A memeified version of the Horsemen of the Xpocalypse, from the Multiversal Legends universe

A memeified version of the Horsemen of the Xpocalypse, from the Multiversal Legends universe

APRIL 7

It’s springtime and there are house sparrows everywhere. They sing outside my window every morning and afternoon, a soft rolling warbling on the fire escapes. You don’t hear much now except the birds, and sometimes the howl of sirens; and when I think back on this moment in time, I’ll forever associate these days with the sparrows.

When I lean out of my window it’s warm and it’s sunny. New York feels somewhere between heaven and hell. The morgues are almost full so they’re going to start burying the dead in the parks. Japan is in emergency mode so we can’t get Grandma on the phone. The nurse thinks she’ll be okay. I don’t think this crisis is going to relent on Easter Sunday, as was once hoped, however I’m planning on treating myself to a slice of pie then, and I think it will be a good time to reflect on thoughts of resurrection and what we’ll do with our lives if we make it through.

For so much of my life I have just been waiting around for something to happen, and maybe this crisis is it, the grand historical event we’ve been waiting for, the cracked mirror that will reveal to us how empty so many of our lives have grown, how completely swept up we are by meaningless trivia.

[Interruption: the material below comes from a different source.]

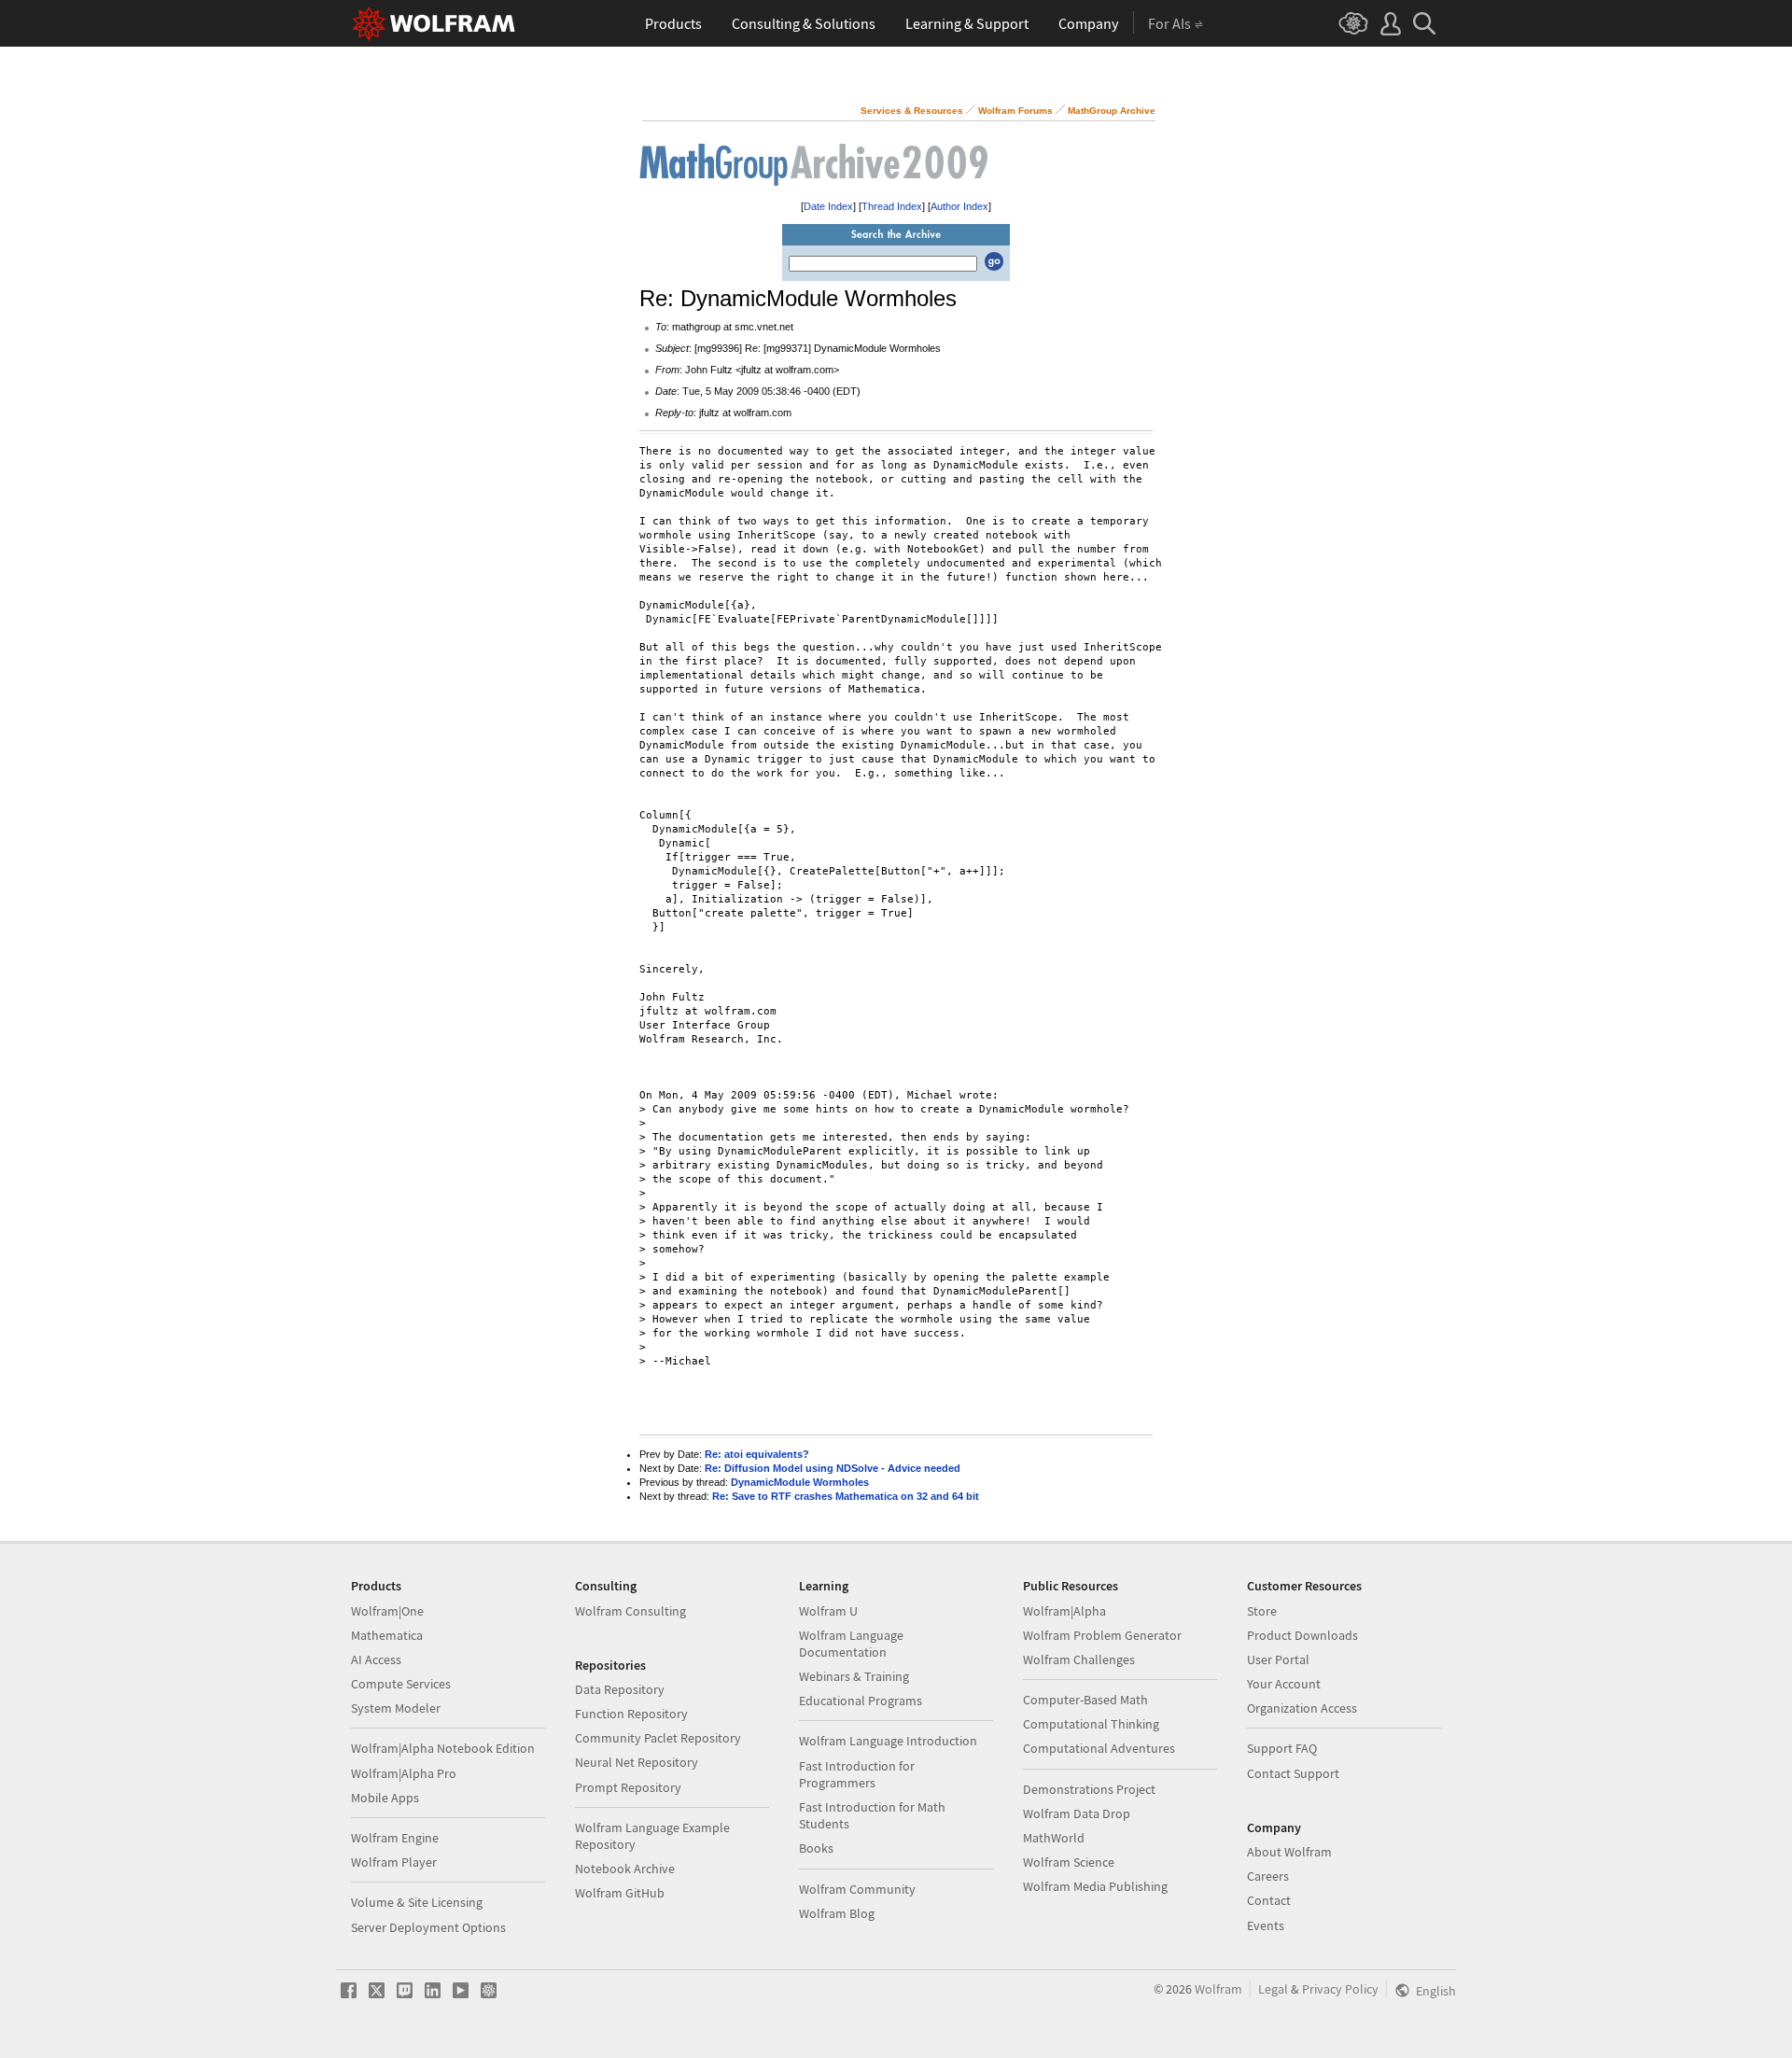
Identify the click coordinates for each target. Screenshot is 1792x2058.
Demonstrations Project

I nearly died once and it was the best thing that ever happened to me. I spent four nights in the hospital and when I came out I cooked a chili for my roommates to thank them for saving my life, and for everything, and also because I’d just developed this profound urge to cook a chili from scratch. A strange desire that: I’d never cooked a chili before, and haven’t since, but for those couple days returning to life it was all I could think of.

For so much of my life I have just been waiting around for something to happen, and maybe this crisis is it, the grand historical event we’ve been waiting for, the cracked mirror that will reveal to us how empty so many of our lives have grown, how completely swept up we are by meaningless trivia. You know we’ve been wasting our lives, making fun of strangers online, gloating at others’ misfortunes, partaking in public shamings, lost in our phones, divided, hypnotized by a neverending news cycle, going along with shows of tired old, black-hole vacant art – none of these things have any value or meaning. None of these things matter. And we’re lucky for, if nothing else, a chance to begin again.

I long for the world outside, the sinking world that’s drowning under its own representations, and for a chance to return to the real, and the wonder of the city, and the beauty of nature, and people you can reach out and touch. The lives we were promised feel so distant now. And when this is over, I hope we can throw more caution to the wind, and be more adventurous (or whatever else one finds important), and find different ways of living, and go out and take a hold of the world in all its glory before it’s too late. I want to feel more of life. Tomorrow I’ll go to the grocery store, which reminds me of a line from Ella Plevin, who used to have a column here alongside me, who used to write tweets, and once described how, “Sometimes your heart just splits open in a Dutch supermarket and you’re crying with gratitude for every breath you’ll ever take.”